Well designed clinical trials offer the best opportunities to draw definitive conclusions on single agents or agent combinations because they can control for dose, duration of use, and timing of use. A review of NIH’s clinical trials database (http://www.clinicaltrials.gov) yielded four trials examining the effects of antioxidant supplements specifically during breast cancer treatment on treatment-related toxicities (four trials during chemotherapy, and one trial during tamoxifen therapy). Two trials are examining the effects of antioxidant supplements on chemotherapy-related treatment toxicities; CoQ10 for fatigue during chemotherapy and radiation therapy (phase of trial unspecified, PI: Lesser) and a phase III trial of glutamine for peripheral neuropathy during paclitaxel chemotherapy (PI: Vahdat). A phase II trial is examining the effects of glutathione during doxorubicin and cyclophosphamide treatment on tumor response (PI: Monterea), and another phase II trial is examining the use of soy isoflavones during tamoxifen therapy to alleviate hot flashes (Chair: Fleming).

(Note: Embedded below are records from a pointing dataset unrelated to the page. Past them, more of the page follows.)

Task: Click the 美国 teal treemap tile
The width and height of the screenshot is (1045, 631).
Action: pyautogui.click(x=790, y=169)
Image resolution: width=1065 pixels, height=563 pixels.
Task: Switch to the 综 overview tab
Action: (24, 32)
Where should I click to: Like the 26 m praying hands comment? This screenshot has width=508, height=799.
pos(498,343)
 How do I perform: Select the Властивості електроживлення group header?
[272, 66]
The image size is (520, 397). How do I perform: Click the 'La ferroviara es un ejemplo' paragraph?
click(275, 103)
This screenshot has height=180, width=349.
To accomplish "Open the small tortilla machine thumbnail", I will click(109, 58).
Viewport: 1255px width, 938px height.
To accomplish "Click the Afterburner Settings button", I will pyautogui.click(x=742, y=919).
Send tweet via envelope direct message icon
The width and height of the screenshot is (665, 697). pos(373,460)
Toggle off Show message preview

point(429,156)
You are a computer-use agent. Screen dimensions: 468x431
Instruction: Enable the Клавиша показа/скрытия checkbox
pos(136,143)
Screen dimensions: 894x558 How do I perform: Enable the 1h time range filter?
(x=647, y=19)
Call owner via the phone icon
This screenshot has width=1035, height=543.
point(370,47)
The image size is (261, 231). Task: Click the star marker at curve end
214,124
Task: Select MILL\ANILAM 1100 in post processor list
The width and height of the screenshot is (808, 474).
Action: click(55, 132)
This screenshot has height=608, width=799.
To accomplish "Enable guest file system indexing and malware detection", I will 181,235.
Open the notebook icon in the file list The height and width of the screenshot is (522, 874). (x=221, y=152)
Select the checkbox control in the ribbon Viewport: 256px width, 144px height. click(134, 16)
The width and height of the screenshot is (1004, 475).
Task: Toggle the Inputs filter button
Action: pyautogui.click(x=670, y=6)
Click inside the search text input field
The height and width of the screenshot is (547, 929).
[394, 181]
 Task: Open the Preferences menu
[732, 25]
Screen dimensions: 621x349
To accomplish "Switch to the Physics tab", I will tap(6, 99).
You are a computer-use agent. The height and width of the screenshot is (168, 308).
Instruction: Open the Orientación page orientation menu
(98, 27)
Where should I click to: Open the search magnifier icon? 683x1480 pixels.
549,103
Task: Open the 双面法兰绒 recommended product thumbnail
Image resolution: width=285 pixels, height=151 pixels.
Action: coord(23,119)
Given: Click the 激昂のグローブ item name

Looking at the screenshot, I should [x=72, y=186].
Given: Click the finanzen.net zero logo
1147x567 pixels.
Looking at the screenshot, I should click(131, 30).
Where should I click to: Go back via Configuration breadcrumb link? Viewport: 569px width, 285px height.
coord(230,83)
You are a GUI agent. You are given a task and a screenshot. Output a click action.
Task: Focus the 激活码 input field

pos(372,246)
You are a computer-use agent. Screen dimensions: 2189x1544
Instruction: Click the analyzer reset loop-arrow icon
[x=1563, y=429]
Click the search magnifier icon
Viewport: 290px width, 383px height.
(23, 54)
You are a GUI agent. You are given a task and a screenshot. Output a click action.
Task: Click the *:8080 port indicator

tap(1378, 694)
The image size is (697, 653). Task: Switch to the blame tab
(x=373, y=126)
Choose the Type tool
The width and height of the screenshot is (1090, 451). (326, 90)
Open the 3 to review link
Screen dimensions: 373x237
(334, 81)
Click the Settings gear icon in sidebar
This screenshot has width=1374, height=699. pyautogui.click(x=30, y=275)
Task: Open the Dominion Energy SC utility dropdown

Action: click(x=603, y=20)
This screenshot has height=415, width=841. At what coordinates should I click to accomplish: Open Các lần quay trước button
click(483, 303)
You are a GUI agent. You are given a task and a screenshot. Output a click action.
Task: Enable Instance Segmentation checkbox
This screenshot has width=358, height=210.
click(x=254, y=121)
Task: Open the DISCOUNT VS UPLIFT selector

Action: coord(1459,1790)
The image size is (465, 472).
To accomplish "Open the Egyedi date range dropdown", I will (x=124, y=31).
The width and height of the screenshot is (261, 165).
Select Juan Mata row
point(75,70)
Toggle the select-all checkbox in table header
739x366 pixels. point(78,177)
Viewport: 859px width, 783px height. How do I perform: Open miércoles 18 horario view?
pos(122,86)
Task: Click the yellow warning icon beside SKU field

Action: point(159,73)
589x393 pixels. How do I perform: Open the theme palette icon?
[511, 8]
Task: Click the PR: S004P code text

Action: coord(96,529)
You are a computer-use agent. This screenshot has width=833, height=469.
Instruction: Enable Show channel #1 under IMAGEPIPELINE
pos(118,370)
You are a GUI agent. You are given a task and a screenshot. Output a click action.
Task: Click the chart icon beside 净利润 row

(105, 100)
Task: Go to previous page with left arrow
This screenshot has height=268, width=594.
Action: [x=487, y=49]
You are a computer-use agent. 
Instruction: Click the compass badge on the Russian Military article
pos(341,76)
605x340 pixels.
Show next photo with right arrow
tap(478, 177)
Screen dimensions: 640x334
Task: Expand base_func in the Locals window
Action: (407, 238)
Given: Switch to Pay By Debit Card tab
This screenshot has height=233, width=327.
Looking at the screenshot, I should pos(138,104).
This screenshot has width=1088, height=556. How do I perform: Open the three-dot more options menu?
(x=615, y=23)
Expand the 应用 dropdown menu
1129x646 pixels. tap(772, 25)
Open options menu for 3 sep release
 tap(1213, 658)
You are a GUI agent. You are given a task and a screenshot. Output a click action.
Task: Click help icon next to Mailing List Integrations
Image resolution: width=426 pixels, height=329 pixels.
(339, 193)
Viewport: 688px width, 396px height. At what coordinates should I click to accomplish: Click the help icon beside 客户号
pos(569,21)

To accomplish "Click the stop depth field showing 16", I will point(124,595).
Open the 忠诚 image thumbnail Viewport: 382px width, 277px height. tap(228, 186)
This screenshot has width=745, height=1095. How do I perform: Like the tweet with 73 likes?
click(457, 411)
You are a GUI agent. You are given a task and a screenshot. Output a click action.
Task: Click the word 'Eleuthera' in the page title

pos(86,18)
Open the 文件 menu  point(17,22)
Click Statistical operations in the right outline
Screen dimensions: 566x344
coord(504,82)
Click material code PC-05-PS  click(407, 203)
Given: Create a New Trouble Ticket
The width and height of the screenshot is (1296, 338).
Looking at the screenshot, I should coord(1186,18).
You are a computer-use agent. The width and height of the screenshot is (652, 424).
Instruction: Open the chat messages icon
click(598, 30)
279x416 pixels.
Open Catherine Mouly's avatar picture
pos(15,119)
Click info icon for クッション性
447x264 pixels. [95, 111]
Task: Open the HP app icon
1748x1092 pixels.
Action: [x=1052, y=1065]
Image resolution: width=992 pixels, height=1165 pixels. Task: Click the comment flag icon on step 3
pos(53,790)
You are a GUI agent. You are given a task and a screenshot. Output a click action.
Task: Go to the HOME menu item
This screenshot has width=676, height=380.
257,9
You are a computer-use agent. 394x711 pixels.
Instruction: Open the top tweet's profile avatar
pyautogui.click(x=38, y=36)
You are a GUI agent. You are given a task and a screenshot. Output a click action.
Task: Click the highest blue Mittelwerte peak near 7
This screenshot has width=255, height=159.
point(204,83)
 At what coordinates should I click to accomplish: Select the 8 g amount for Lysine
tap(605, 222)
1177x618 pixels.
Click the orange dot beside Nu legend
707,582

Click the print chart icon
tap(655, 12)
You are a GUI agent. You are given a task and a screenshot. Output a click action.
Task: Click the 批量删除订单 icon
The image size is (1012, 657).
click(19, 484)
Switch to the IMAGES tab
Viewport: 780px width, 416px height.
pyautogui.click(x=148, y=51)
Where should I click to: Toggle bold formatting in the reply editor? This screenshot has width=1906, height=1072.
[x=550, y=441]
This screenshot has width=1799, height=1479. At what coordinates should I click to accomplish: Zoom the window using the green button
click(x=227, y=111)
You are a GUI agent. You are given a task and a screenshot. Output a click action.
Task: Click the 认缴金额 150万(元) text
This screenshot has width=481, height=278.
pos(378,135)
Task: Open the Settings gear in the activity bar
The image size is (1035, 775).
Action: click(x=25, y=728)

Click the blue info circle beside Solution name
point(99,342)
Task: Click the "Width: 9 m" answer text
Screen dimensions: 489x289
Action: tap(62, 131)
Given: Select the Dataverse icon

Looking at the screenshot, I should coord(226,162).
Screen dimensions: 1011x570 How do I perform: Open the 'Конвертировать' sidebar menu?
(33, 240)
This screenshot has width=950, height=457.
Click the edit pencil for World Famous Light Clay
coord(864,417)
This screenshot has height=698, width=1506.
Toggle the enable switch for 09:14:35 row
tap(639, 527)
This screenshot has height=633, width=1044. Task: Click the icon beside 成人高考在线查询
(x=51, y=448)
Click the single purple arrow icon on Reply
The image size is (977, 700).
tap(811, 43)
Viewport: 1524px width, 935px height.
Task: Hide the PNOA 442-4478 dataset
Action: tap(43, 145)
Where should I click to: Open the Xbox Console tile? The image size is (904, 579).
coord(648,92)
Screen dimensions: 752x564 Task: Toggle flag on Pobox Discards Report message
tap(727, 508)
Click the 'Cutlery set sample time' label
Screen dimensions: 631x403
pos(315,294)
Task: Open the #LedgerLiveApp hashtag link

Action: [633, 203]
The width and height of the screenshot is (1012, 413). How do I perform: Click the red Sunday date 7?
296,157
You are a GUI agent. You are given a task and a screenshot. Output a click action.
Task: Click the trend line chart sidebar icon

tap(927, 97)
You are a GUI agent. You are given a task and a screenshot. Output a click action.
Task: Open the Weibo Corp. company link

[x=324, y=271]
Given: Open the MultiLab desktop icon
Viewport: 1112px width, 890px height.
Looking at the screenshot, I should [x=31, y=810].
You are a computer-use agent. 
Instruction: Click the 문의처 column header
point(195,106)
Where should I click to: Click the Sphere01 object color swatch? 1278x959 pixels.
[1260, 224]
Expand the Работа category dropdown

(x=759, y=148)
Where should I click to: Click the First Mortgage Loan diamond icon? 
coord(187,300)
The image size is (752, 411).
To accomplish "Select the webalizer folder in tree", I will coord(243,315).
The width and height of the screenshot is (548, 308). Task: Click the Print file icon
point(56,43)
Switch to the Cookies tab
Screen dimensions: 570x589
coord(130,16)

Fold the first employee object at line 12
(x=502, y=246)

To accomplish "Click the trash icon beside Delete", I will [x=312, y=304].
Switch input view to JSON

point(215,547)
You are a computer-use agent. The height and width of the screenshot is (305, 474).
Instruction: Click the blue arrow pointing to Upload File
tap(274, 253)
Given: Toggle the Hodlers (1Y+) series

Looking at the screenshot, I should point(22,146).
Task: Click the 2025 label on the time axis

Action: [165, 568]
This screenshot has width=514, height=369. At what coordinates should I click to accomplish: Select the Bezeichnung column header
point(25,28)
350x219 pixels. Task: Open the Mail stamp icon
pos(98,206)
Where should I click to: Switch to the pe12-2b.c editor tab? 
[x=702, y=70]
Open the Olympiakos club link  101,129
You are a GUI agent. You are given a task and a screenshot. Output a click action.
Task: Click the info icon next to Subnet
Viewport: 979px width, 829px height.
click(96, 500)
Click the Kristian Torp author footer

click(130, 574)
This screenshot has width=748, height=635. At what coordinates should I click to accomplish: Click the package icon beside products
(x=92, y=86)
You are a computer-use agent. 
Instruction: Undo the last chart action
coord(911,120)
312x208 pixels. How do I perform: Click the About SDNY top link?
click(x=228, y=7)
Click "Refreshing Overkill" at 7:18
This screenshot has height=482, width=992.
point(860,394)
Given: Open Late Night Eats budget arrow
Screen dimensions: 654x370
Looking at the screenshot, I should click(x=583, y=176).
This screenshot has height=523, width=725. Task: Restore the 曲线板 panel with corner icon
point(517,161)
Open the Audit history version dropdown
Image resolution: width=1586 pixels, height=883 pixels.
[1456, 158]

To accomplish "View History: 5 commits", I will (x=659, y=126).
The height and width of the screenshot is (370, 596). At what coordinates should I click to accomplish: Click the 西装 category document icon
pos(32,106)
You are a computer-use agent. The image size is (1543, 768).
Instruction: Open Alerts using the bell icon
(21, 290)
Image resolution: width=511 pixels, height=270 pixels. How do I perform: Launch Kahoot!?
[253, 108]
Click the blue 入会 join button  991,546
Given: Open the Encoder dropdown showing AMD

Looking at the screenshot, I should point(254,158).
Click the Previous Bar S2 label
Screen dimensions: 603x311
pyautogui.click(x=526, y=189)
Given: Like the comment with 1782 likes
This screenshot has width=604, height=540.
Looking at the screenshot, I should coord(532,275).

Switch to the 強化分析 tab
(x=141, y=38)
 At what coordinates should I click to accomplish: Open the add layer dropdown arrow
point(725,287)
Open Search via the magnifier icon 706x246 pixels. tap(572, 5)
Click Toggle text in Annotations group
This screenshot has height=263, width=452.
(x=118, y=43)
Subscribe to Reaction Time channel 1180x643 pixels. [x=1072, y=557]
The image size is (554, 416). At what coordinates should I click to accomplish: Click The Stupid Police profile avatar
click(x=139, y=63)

Currently, the evidence is insufficient to provide clear guidelines on the use of antioxidant supplement during breast cancer treatment, including radiation therapy, chemotherapy, and hormonal therapy. It is important for patients and clinicians to know if antioxidant interventions during conventional breast cancer treatment can decrease dose-limiting toxicities and long-term side effects. If so, supplementation could enable patients to receive higher doses and to be more adherent to treatment. It is also important to know if antioxidant supplementation is beneficial or detrimental to breast cancer recurrence and survival. This review suggests that well designed clinical trials and observational studies are needed to provide this information.

Priority in trial development should be given to agents that show the most promise of either reducing treatment toxicities (e.g., glutamine to reduce oral mucositis) or enhancing treatment effects (e.g., melatonin to enhance tumor response). Trials should follow the standard three-phase sequence and evaluate magnitude of effect, short-term adverse effects, and interactions with conventional treatments. Phase III trials should follow enough study participants long enough to assess effects on recurrence and survival.

The purpose of conducting trials is to determine whether an intervention that is thought to be beneficial really is beneficial. The medical community has repeatedly made mistakes by adopting treatments prior to rigorous evaluation. Trials of antioxidant supplements are needed because many people believe that such supplements are beneficial and are using them in the absence of evidence for benefit or harm. Given the prevalence of such use, the absence of clear evidence for harm justifies trials, but we and others must strive to maintain clinical equipoise and rigor in conducting them.

Meanwhile, in the absence of clear evidence, clinicians should discuss the potential risks and benefits of using antioxidant supplements during treatment with their breast cancer patients.